**Source document**
>>>>

I'm sure there is something wrong. It's true I can use tuxkart with some stability and even Enemy Territory... But I have a great graphics card. It was expensive, and it was supposed to be great. ATI. Bah.

I have a question: Is it possible this slowness is due to the repository's drivers? Sometimes the repositories only have stable versions. It is like Widelands. They stopped the creation of stable versions, and I could only get the latest stable version. When I got the one from the site, it was a much more advanced version, but not a stable one. Maybe I should try Method 2? I tried all this methods when I had the 64 bit version of Ubuntu, but nothing worked. Now the first method worked just fine. Lets see. I will try it.

What should I do?

Thanks in advance.

*(this is the wiki: 
http://wiki.cchtml.com/index.php/Ubu...allation_Guide)

<<<<

**Set problem**
Copy out the entire forum post about ATI graphics performance on Ubuntu, character for character. Draw only on the forum post above.

**Source excerpt**
>>>>

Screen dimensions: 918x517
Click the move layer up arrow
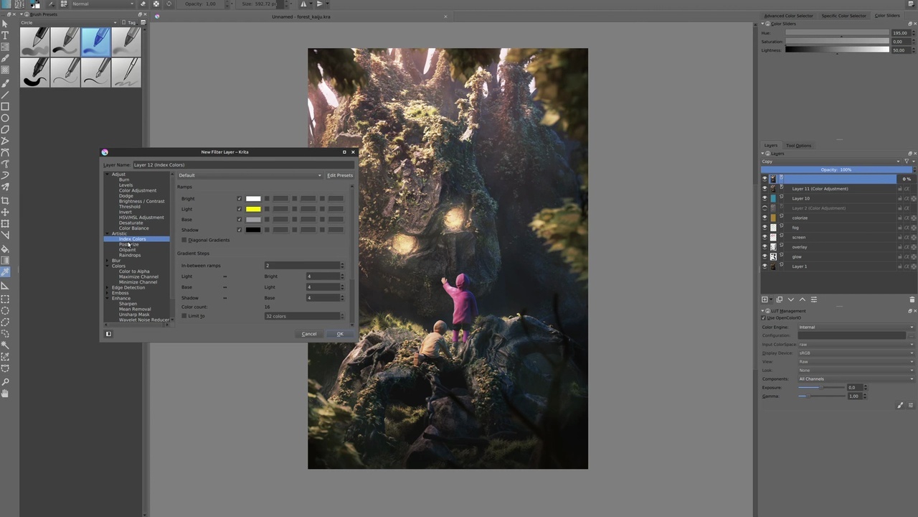click(x=803, y=299)
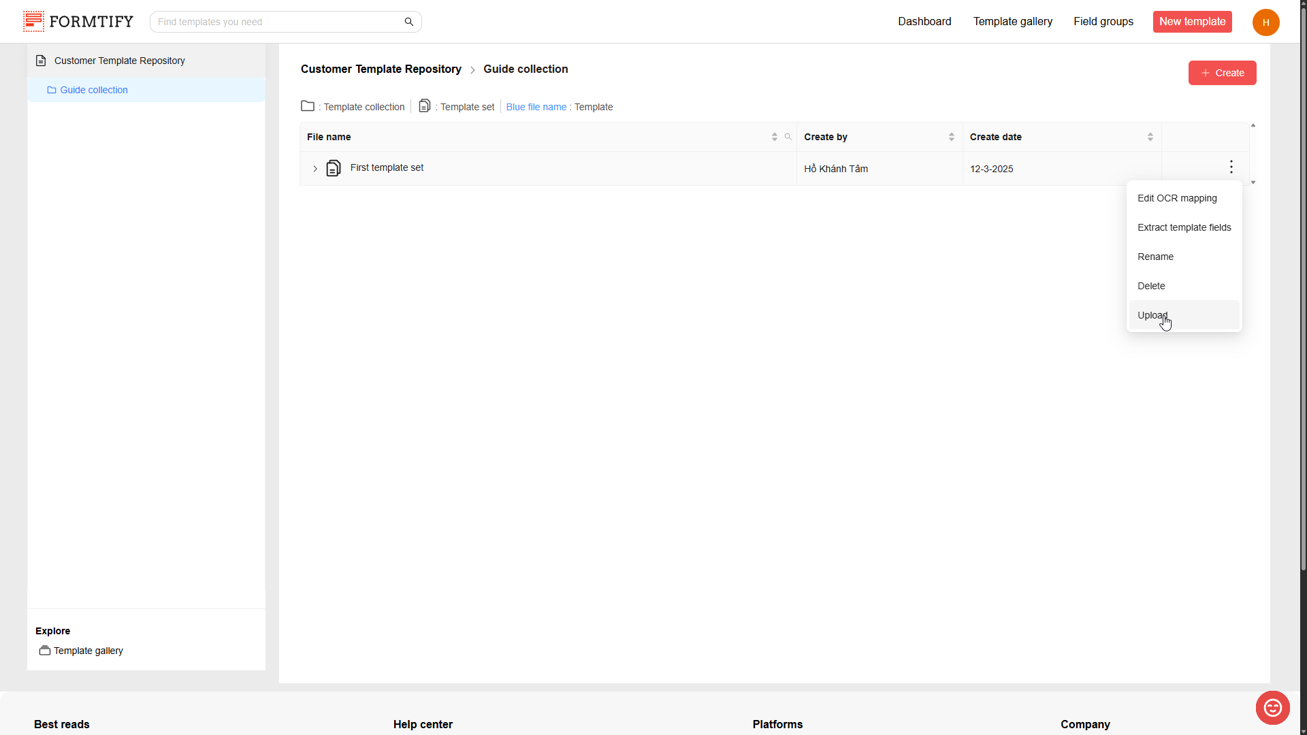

<<<<

**The response**
I'm sure there is something wrong. It's true I can use tuxkart with some stability and even Enemy Territory... But I have a great graphics card. It was expensive, and it was supposed to be great. ATI. Bah.

I have a question: Is it possible this slowness is due to the repository's drivers? Sometimes the repositories only have stable versions. It is like Widelands. They stopped the creation of stable versions, and I could only get the latest stable version. When I got the one from the site, it was a much more advanced version, but not a stable one. Maybe I should try Method 2? I tried all this methods when I had the 64 bit version of Ubuntu, but nothing worked. Now the first method worked just fine. Lets see. I will try it.

What should I do?

Thanks in advance.

*(this is the wiki: 
http://wiki.cchtml.com/index.php/Ubu...allation_Guide)